Most people would have felt a sting, a flicker of self-consciousness. Shastri felt a gentle wave of something else entirely. Pity. Not for herself, but for the girl. Imagine, she thought, having eyes and not being able to see beauty. Imagine being at a river lime and being more concerned with how someone else looked than with the miracle of the cool water and the warm sun.
Shastri simply smiled, a genuine, open smile, and raised her paratha in a little toast towards the girl. "Blessing!" she called out cheerfully. "The water sweet today, nah! Allyuh must come in!"

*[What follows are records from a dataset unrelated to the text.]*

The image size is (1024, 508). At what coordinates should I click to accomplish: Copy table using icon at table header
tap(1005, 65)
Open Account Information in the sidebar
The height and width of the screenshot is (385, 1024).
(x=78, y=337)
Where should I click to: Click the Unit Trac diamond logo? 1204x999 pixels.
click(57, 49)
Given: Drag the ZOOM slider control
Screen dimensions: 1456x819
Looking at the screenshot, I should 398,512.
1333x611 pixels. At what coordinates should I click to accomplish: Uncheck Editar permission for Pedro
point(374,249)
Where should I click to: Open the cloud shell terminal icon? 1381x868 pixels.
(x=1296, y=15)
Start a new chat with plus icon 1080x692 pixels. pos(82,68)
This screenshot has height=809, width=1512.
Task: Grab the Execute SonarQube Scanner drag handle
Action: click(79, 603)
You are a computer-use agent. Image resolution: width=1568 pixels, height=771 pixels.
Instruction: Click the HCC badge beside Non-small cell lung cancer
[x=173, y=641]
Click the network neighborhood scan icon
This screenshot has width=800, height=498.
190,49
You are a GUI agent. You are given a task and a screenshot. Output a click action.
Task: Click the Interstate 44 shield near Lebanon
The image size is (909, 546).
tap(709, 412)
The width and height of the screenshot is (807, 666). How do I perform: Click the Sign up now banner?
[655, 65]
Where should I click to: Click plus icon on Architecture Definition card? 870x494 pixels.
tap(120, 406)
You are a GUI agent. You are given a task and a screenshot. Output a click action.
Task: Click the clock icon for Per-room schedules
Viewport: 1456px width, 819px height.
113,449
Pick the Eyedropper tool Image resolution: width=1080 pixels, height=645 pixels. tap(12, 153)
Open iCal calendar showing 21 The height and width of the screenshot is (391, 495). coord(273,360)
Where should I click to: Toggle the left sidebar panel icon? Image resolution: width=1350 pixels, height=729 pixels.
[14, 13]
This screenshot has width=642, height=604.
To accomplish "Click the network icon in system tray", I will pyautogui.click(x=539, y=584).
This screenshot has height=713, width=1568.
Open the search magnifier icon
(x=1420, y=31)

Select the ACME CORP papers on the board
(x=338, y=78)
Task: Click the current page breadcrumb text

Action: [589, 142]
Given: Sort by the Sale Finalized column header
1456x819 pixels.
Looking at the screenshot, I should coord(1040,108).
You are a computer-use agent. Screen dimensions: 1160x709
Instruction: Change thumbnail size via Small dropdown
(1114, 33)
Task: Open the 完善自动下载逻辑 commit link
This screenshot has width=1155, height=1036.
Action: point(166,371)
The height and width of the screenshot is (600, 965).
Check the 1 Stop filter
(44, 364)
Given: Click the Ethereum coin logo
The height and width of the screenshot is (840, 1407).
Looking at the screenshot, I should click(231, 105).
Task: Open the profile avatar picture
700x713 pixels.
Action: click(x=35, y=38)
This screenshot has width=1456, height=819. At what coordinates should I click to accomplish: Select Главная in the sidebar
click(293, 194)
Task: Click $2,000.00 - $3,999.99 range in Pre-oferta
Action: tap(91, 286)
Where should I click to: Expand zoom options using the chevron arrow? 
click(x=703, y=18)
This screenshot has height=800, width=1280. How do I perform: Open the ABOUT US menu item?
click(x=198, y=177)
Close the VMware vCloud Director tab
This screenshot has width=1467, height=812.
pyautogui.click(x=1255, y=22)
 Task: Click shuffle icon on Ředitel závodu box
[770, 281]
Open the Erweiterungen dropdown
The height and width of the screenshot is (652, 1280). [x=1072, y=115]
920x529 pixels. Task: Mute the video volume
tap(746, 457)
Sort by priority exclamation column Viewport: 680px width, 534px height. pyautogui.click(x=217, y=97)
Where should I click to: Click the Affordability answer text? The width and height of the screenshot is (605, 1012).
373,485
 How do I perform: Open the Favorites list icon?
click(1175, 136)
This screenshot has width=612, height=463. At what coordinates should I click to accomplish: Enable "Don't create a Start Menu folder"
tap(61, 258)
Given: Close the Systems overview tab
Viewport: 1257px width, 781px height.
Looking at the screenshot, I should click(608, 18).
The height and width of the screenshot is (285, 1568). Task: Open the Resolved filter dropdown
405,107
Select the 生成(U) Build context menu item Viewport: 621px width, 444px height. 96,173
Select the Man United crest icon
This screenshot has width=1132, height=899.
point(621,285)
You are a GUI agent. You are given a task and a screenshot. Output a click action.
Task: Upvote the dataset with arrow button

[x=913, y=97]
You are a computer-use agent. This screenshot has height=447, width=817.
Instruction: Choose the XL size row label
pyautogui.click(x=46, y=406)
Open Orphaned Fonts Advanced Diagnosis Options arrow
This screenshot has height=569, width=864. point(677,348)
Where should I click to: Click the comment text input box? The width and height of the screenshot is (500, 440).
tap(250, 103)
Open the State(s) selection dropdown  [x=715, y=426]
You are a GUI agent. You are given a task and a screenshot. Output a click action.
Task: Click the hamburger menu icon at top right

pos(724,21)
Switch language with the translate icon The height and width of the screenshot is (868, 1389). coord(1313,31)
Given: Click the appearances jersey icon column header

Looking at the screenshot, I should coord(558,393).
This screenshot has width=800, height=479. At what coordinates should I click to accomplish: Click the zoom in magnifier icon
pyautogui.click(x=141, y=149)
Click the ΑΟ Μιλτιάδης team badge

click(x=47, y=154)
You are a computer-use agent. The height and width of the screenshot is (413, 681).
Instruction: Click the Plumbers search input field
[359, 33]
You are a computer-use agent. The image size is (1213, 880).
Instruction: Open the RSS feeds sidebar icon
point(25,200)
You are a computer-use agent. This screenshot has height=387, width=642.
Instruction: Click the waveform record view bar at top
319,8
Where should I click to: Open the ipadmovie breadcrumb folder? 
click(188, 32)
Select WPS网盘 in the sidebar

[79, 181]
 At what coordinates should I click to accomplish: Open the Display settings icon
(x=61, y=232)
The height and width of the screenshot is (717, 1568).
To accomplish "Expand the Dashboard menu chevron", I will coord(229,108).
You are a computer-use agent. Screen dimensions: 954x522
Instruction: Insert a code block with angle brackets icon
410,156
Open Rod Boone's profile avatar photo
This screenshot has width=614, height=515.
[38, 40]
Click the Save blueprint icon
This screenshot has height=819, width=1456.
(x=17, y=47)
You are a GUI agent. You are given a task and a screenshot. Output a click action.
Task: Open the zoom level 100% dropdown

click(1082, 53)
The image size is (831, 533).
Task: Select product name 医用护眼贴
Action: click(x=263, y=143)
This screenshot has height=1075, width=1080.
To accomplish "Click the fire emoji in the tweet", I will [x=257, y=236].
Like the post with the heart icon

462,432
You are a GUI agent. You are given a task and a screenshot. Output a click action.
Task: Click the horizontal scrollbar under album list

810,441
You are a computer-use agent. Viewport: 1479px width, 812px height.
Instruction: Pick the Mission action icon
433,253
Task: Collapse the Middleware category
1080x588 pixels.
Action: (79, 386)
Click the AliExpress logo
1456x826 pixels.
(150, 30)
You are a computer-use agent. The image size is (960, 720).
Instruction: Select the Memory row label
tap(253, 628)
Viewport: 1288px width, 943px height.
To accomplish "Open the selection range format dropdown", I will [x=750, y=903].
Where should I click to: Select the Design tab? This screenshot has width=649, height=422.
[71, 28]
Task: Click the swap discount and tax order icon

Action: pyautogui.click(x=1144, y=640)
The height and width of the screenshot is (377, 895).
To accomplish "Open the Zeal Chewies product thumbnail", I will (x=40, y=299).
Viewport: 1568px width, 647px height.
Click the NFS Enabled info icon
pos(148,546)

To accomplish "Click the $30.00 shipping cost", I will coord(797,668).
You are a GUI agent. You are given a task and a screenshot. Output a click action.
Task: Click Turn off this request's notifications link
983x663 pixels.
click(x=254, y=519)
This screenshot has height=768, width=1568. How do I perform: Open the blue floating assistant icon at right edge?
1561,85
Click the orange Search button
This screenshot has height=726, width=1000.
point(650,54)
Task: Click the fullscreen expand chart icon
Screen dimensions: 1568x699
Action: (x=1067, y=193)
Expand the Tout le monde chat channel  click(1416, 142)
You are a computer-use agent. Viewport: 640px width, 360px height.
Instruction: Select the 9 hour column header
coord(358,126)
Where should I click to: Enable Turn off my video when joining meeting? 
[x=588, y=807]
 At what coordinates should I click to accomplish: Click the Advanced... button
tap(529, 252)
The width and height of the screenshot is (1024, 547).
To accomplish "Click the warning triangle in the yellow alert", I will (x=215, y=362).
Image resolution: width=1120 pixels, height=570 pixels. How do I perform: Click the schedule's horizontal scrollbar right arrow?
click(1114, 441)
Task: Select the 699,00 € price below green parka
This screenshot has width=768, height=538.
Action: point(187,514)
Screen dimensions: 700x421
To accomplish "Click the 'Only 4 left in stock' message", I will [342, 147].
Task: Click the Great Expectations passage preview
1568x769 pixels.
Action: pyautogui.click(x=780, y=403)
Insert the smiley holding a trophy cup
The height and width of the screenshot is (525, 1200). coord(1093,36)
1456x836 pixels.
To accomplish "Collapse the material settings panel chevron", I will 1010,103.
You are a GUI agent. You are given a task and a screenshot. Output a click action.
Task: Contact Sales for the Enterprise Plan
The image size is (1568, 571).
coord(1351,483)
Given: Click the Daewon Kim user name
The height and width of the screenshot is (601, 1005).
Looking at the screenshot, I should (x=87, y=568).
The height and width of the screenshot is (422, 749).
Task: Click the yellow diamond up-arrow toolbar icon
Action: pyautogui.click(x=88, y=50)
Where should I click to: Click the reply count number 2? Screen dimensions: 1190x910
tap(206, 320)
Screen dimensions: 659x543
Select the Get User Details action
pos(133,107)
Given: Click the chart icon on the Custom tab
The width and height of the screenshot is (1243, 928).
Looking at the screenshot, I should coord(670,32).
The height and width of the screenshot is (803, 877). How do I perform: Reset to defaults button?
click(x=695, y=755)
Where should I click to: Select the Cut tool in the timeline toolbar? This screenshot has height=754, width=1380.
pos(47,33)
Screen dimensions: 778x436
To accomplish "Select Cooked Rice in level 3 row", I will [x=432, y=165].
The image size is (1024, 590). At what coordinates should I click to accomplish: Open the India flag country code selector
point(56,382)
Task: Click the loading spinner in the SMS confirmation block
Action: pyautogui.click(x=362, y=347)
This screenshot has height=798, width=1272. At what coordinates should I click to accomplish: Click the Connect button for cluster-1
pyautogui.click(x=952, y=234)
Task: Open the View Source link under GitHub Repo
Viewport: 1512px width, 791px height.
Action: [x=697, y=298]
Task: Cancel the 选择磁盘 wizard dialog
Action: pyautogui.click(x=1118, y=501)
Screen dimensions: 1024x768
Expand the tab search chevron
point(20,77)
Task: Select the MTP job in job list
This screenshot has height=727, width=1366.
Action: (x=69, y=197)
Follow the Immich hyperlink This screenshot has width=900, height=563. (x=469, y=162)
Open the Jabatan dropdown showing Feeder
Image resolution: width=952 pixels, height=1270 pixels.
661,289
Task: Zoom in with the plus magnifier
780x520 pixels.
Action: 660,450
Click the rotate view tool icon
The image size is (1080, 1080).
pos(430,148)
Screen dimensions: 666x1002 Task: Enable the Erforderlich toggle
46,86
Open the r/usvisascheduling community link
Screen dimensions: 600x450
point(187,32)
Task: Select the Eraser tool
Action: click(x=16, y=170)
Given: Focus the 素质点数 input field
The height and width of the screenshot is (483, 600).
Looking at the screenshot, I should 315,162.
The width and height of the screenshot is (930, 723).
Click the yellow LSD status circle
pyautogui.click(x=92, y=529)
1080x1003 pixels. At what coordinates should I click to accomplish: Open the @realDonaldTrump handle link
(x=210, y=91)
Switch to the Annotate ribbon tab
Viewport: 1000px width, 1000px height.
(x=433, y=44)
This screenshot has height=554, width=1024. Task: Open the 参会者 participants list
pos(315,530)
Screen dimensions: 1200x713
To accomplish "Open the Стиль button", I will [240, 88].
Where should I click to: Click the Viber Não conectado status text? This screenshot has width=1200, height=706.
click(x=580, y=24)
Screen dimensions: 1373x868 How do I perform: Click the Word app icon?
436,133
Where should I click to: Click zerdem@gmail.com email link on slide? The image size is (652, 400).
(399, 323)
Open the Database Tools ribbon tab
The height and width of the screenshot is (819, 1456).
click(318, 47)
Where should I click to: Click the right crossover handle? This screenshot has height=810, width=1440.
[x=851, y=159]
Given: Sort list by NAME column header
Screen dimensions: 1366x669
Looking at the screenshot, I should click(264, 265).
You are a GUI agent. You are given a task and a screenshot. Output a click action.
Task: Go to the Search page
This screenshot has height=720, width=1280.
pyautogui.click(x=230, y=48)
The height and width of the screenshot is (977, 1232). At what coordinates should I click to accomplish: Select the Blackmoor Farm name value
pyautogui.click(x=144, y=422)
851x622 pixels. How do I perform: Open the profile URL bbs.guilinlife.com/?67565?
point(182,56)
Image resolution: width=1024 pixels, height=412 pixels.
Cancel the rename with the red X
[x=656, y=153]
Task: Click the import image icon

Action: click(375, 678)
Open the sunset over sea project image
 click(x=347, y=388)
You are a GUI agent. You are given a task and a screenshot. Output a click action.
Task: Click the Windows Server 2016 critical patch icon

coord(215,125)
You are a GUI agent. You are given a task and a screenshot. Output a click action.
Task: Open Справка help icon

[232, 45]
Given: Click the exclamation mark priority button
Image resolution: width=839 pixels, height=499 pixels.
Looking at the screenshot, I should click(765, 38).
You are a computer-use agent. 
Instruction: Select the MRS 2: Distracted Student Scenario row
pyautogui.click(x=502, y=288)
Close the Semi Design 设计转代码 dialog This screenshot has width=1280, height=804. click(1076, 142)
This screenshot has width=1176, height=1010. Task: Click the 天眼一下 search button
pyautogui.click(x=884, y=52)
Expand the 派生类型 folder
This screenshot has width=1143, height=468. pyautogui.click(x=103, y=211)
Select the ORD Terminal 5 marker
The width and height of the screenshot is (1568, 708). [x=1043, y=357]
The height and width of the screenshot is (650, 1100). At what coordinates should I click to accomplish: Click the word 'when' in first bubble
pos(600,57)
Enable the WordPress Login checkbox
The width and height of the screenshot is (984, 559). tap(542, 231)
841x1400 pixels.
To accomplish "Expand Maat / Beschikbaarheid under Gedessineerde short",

The girl’s smirk faltered, replaced by confusion. Her friends, however, smiled back, a little hesitantly at first, then waved. The moment of potential judgment dissolved into the humid air, absorbed by Shastri's unwavering warmth.
As the sun began to dip, painting the sky in shades of orange and pink that matched her swimsuit, Shastri waded out of the river one last time. Water streamed from her skin, and she stood there, arms open wide, looking at her friends, the river, the sky.
"Allyuh ever realize," she said softly, "that the river does wash away every little thing and just leave you feeling like... pure love?"
They didn't answer. They didn't need to. They just watched her, this beautiful, plus-sized Indo-Trinidadian woman who cared nothing for what the world thought, because she was too busy loving it. And in her presence, they felt it too. They felt like pure love. They felt like a blessing.